Home is where the heart is, yes. For ballet dancers, it’s also where they perform maintenance on their bodies: stretching on foam rollers, for instance, or icing their feet to prevent swelling. Like periodic oil changes for vehicles, it keeps them running smoothly. Yet the hard work of dancing is done outside the home.
Alexandra Meister-Upleger, of Grand Rapids Ballet, has been laid off since mid-March. (Current plans are to begin the next season in August.) “We have been taking some ballet classes at home,” she wrote — in whatever spaces the dancers had available. As this article was being written, she was in preparation for Virtual Program II: An Evening with Penny Saunders, a streaming show made accessible to anyone who donated to Grand Rapids Ballet between May 18 and June 11.

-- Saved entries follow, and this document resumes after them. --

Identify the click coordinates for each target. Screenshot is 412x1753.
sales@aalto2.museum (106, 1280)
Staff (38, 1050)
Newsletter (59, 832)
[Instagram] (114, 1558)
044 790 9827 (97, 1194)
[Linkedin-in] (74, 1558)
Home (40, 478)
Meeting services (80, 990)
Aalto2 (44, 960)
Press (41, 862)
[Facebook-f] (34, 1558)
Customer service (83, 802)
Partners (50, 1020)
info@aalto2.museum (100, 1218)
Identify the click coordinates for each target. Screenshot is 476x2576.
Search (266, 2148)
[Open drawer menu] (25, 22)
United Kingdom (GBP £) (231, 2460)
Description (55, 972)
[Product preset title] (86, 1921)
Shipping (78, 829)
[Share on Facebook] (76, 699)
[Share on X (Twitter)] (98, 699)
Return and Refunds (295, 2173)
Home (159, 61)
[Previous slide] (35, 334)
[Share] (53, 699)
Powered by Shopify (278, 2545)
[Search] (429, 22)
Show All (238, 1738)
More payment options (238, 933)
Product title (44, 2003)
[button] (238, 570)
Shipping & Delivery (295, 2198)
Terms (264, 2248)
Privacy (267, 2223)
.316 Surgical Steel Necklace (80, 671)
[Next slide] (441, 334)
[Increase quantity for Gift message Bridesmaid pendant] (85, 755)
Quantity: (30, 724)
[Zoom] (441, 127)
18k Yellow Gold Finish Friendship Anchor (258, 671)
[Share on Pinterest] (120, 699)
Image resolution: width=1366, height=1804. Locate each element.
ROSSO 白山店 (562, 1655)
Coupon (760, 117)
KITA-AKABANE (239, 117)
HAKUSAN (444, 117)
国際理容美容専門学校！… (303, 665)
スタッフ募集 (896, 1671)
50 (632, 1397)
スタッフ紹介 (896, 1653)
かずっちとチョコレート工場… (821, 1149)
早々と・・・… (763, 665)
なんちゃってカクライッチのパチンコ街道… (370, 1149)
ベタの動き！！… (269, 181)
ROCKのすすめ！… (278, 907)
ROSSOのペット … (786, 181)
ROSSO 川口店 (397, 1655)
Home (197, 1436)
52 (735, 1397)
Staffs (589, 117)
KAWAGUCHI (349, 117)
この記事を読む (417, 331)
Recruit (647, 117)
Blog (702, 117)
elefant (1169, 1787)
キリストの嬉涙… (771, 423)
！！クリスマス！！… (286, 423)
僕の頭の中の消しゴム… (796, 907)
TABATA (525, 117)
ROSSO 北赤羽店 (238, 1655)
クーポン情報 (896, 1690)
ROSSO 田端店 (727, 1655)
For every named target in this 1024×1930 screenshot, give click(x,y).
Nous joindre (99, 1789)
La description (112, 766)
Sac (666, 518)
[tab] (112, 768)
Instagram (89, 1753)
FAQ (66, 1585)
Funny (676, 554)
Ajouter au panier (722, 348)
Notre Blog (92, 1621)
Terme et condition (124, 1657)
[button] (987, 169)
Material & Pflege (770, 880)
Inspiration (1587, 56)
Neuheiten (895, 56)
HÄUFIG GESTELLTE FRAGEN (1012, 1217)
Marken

For the event, resident choreographer Penny Saunders assigned tasks for the dancers to film on their own and sent choreography by video. “Then we met on a Zoom meeting to work on quality of movement and timing with the music. I was having a hard time telling which leg or arm was the right or left. Hopefully, we all ended up with the same ones!”
Normally, feedback tends to be restricted to position, spacing, musicality, intention: the traditional areas of concern. This time, notes incorporated ways to improve or standardize filming, so videos shot in different locations would maintain continuity. “It’s definitely not the same as being in a studio,” Meister-Upleger said.
“It’s been so hard not seeing my co-workers on a daily basis. I miss the camaraderie we share in the studio.” Simple things, like brief conversations in the morning, aren’t taking place any longer, even if the dancing is.
Meister-Upleger also misses the excitement of live performance. “Getting ready in the dressing room, warming up and the butterflies right before the curtain opens ... The audience can feel it and the dancers can feel it. There’s this magic in the air.”
Alexandra Meister-Upleger. Photo by Isaac Aoki
Then there’s the theater. Homes are actor Emily Diener’s business: She works in real estate. It’s a profession that requires charm, warmth and energy. Her off-hours passion, local theater, requires those qualities too. She’s brought them to any number of roles, including Mrs. Wormwood in Matilda and Ursula in The Little Mermaid, both for Grand Rapids Civic Theatre.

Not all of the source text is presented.